Get a node from its label

Args:

label(str): the node label

getNodes()

Return all node instances

getRotation()

Get rotation matrix

Returns

array ((3,3) – a rotation matrix

getTranslation()

Get translation vector

isNodeExist(nodeLabel)

Check if a node exists from its label

Parameters

nodeLabel (str) – the node label

setRotation(R)

Set the rotation matrix

Parameters

R (array(3,3) – a rotation matrix

setTranslation(t)

Set the translation vector

Parameters

t (array(3,)) – a translation vector

update(R, t)

Update both the rotation matrix and the translation vector

Parameters

  • R (array(3,3) – a rotation matrix

  • t (array(3,)) – a translation vector

updateAxisFromRotation(R)

Update the rotation matrix

Parameters

R (array(3,3) – a rotation matrix

updateNode(nodeLabel, localArray, globalArray, desc='')

Update a node

Parameters

  • nodeLabel (str) – the node label

  • localArray (array(3)) – local position

  • globalArray (array(3)) – global position

  • desc (str,Optional) – description

class pyCGM2.Model.frame.Node(label, desc='')

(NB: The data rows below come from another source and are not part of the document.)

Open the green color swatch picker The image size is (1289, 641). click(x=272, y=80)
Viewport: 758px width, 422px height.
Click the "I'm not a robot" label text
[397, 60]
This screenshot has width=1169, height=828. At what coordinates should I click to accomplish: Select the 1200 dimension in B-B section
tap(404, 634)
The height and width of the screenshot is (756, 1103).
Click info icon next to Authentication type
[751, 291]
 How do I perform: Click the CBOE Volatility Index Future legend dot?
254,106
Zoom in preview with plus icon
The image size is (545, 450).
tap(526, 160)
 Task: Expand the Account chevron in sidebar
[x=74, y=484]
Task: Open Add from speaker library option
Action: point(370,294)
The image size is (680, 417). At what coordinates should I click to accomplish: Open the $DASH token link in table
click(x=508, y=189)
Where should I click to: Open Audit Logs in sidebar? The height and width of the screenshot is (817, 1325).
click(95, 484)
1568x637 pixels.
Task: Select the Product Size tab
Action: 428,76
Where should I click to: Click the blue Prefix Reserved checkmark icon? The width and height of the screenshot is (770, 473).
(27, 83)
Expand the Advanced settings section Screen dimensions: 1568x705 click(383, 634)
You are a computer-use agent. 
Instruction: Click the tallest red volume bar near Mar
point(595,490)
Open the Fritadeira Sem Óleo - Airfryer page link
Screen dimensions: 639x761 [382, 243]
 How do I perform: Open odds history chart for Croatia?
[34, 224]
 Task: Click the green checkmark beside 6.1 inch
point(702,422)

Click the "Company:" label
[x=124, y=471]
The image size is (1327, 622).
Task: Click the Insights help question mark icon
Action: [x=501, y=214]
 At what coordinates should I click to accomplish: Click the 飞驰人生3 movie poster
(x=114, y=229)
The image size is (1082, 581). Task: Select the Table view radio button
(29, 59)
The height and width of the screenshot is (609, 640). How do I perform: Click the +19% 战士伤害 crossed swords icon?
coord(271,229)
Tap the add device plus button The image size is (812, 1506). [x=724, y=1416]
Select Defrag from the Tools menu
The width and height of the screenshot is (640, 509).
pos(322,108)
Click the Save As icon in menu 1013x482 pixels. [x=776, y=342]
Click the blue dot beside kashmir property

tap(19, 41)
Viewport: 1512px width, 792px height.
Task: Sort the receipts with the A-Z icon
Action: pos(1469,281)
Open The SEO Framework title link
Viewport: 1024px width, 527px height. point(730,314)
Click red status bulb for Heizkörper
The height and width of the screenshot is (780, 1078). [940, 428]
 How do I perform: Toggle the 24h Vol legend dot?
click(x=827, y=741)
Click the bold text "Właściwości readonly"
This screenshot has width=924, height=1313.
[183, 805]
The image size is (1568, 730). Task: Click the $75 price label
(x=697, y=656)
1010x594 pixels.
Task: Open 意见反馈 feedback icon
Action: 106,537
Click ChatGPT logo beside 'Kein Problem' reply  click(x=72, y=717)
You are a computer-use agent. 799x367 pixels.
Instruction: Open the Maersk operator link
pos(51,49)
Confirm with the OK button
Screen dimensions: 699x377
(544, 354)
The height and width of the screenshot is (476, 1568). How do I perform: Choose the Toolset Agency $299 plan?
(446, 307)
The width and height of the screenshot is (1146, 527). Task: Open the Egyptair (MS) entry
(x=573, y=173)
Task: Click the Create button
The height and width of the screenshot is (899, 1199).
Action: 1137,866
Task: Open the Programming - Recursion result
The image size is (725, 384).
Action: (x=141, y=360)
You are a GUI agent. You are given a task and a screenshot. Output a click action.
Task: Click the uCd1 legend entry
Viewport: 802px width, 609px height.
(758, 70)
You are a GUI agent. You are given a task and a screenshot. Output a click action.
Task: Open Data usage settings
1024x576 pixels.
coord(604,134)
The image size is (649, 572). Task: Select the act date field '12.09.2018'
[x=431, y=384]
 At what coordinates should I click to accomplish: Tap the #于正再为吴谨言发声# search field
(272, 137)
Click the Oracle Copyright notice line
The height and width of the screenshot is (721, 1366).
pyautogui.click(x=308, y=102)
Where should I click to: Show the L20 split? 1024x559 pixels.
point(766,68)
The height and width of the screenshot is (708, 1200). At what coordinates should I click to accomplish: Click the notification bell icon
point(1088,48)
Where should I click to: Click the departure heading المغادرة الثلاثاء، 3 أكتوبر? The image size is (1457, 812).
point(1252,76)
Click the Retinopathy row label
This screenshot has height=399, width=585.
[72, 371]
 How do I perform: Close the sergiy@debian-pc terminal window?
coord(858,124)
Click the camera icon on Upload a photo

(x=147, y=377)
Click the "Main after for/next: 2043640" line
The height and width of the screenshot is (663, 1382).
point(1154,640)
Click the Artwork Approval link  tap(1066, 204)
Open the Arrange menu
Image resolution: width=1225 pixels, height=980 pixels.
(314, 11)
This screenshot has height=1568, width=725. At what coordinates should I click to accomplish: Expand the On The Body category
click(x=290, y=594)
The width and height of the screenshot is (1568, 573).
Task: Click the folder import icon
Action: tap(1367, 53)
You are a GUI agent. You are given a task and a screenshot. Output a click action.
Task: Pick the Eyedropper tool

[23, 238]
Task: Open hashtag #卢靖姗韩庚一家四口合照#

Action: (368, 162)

A node is a local position of a 3D point in a coordinate system

Note

Automatically, the suffix “_node” ends the node label

Parameters

  • label (str) – desired label of the node

  • desc (str,Optional) – description

computeGlobal(rot, t)

Compute global position from local

Parameters

  • rot (array((3,3)) – a rotation matrix

  • t (array((1,3)) – a translation vector

computeLocal(rot, t)

Compute local position from global position

Parameters

  • rot (array(3,3)) – a rotation matrix

  • t (array((1,3))) – a translation vector

getDescription()

Get the node description

getGlobal()

Get the global coordinates of the node

getLabel()

Get the node label

getLocal()

Get the local coordinates of the node

setDescription(description)

Set description of the node

Parameters

description (str) – description

pyCGM2.Model.frame.angleAxisFromQuaternion(Quaternion)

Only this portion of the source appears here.